In Dr. P. Vadamalayan v. CIT [1969] 74 ITR 94 (Mad), there are passages which throw light on this question of, a professional man having business. At page 96, the learned judges observed:
" Apart from this, if an assessee, who is a professional and an expert, contemporaneously carries on a trade which is, annexed to the exercise of such a profession and if, by doing so, he can take advantage of a provision in the fiscal Act by claiming an allowance or rebate, and if such a claim carries a lighter burden of tax, then he has the right to take advantage of the same. "
At page 99, the learned judges again observed:
" Once it is found that in an individual's professional activity there is inhered in it a trading or business concept as well and is also owned as such by the person, then the conclusion is irresistible that the totality of the vocation has to gain the statutory allowance of development rebate. "

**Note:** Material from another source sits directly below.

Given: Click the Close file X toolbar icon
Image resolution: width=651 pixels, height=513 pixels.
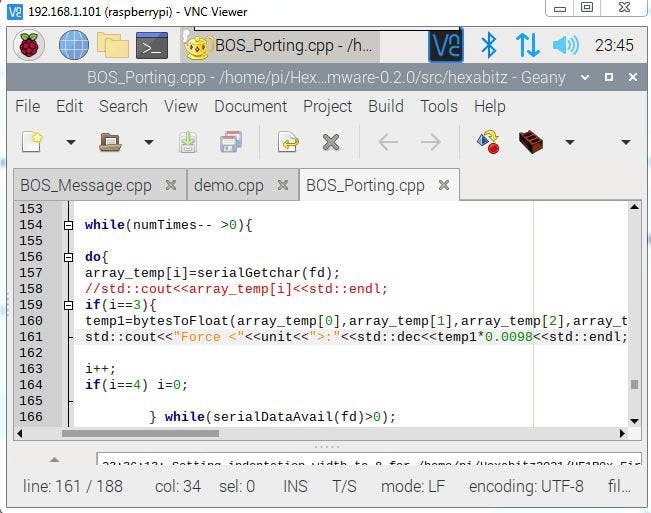Looking at the screenshot, I should coord(331,143).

At page 100, the following passage occurs:
"Giving, therefore, a wide connotation to the word 'business' we are of the view that if activity, though garbed as profession, is really commercial or, in any event, if the vocation of the assessee is an admixture of both, then the assessee would be entitled to relief for development rebate as claimed."

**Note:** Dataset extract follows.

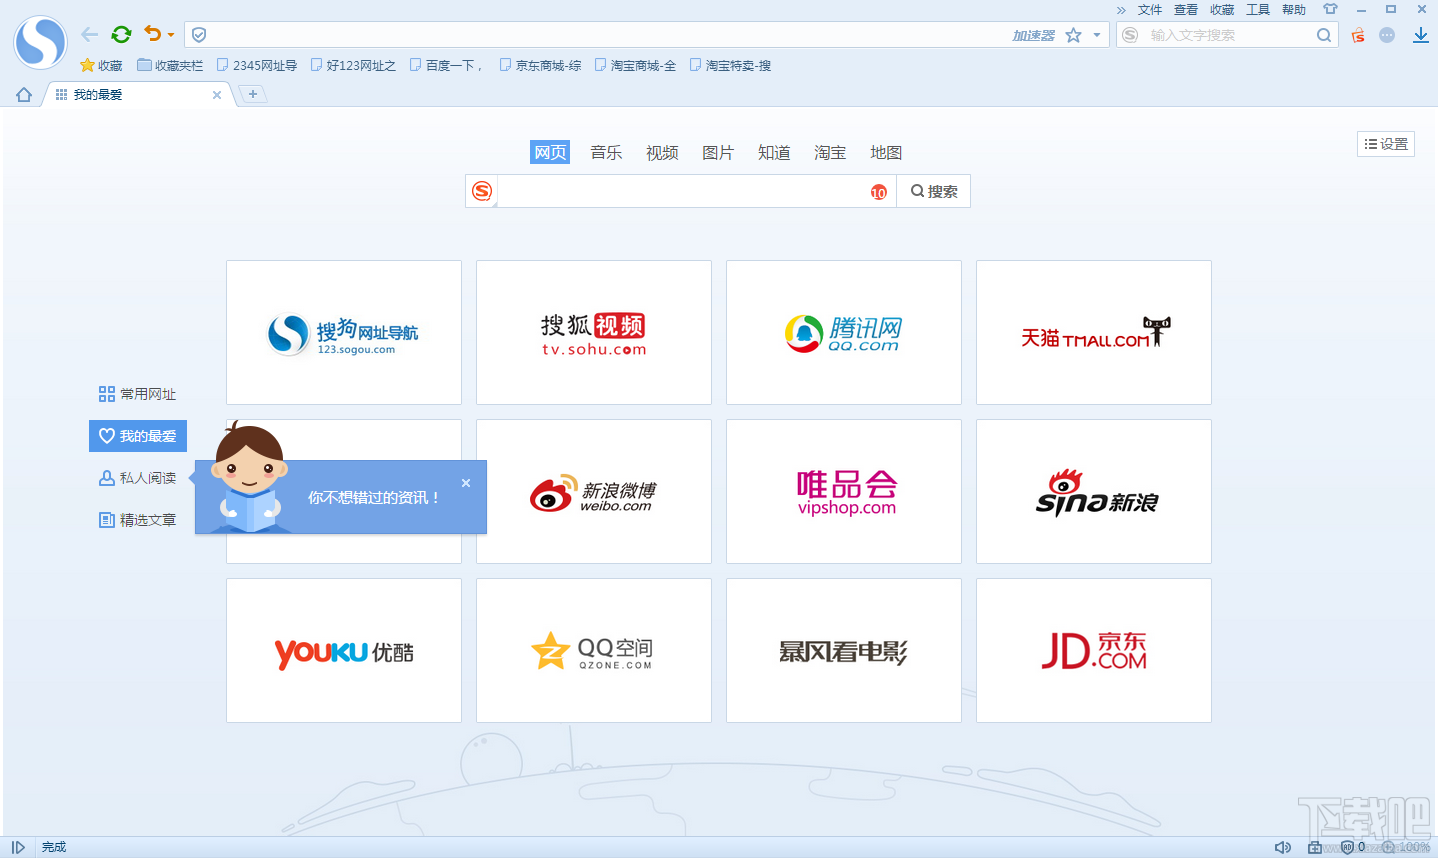1438x858 pixels.
Task: Click the back navigation arrow
Action: click(89, 33)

We are in respectful agreement with each one of these passages. It is in the light of this legal position that we have to consider the facts of the present case. The AAC has pointed out the nature of the activity carried on by the assessee. He has pointed out also the total receipts and the receipts from the X-Ray pictures. He has also referred to the expenditure involved in the purchase of X-Ray films, chemicals, salary and bonus to technicians and electricity charges. The way in which this activity is carried on is in no way different from a non-qualified person carrying on radiological institute. The mere circumstance that a professional person has, as an adjunct to his professional activities, such an institute does not disable him from running it as a commercial venture and earning income therefrom. For instance, a medical practitioner can have a medical shop in which medicines are sold not only to his patients, but also to others who come and ask for them. In such a case, it cannot be gainsaid that he was carrying on a trade as such. In this case, there is no finding that the persons who came and took X-ray photographs were only the assessee's own patients and that he carried on the activity of X-Ray photography in manner restricted as an aid for diagnosis of his own cases. just as an unqualified person could carry on such a radiological institute and have the benefit of development rebate, similarly a professional person who carries on such an institute as a commercial activity would be entitled to development rebate. The Tribunal has, in the present case, given a finding that the assessee has been carrying on the business as a commercial activity. In view of this and in the light of the above reasoning, we would answer the first question in the affirmative and in favour of the assessee.
The second question raises the point as to whether there was a mistake apparent from the record. Learned counsel for the Commissioner took quite some time before us in arguing this matter. This clearly goes to show that the point is a debatable one and, therefore, it is not a mistake apparent from the record. The result is that the second question is also answered in the affirmative and in favour of the assessee. There will be no order as to costs.